This is going to hurt.

It hurts to write it; it hurts even worse to witness the impending bear die-off this summer, and do nothing.

Yet the best way to deal with Mammoth’s starving bears is to let nature take its amoral, cruel course. As painful as it might be, the very best thing for the bears is to let them die in their own way.

Starvation is nasty business, but it’s better than putting bullets in their brains. Certainly it is better than to keep them on the razor’s edge of life by handing them freebies, only to watch them become problem bears later.

When that happens, humans destroy the bear that has become a problem because of the very same humans who have just obliterated it.

Our bears are having a rough time this August. It is going to be even rougher for them as summer winds down. Wildlife Specialist Steve Searles says he hasn’t seen anything like this in all the years he’s been here.

Nature pulled the plug on bear habitat this year. There was no berry crop. There was no currant crop. Dandelions, a staple of a bear’s diet, were nowhere to be found.

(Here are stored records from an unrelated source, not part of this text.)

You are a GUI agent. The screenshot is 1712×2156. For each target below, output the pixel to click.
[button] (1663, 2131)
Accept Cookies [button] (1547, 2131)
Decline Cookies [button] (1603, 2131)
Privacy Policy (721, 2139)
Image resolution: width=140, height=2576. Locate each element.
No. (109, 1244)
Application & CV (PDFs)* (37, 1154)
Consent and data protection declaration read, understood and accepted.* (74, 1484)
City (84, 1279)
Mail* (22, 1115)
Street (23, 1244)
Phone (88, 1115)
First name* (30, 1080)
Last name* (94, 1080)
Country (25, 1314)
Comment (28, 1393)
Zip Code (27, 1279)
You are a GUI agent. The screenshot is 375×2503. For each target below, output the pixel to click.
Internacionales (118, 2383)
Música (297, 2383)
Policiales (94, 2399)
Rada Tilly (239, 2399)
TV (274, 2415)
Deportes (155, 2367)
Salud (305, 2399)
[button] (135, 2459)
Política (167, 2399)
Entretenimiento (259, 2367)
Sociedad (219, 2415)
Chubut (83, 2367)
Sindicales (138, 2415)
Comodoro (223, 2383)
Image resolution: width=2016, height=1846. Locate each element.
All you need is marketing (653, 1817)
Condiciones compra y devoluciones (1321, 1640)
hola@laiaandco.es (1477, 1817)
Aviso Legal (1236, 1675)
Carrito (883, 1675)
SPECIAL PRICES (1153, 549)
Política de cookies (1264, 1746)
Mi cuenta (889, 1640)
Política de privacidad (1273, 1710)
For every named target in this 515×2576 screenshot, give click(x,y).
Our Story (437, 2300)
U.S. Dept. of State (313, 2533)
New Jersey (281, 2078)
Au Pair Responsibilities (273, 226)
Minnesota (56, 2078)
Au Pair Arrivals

Samples taken from scat this summer indicate Mammoth’s bears are trying to get by on mown grass from lawns and the golf courses, but there is no nutrition in that grass. They’re filling up on grass just to keep their stomachs from hurting so much.

The second-year bears are so small that some of them are only the size of a good-sized dog. The big, bad male bears are not above killing a small bear if they sense that the small bear will snatch food before they—the big boys—get a chance at it.

The bears are in the campgrounds, and scrounging isn’t the right word for it. These are desperate, starving animals. If you were starving to death, how far might you go to feed yourself? Ask the people of the world’s starving populations. Humans are not above this. Remember the gangs of cannibals who roamed the streets of Leningrad in 1941-42, seeking out weaker humans, killing them, and then eating them.

This summer is our bears’ Leningrad. There is no food.

At Bluesapalooza last weekend, unwitting concertgoers and lowlanders left their vehicle windows open. It was a bear delicatessen along Minaret Boulevard.

Bears and other wildlife leave a scent trail behind them, made of scat and urine. If a bear picks up a scent trail, it will hop on that highway right to where it ends. Often, it is in your garage, your vehicle, your restaurant, or your trash bin. What was one bear today will be four or five the next. And if a bear becomes trouble enough, then it’s goodbye bear.

Don’t feed our bears. Nature is the great arbiter here. She always has the last word.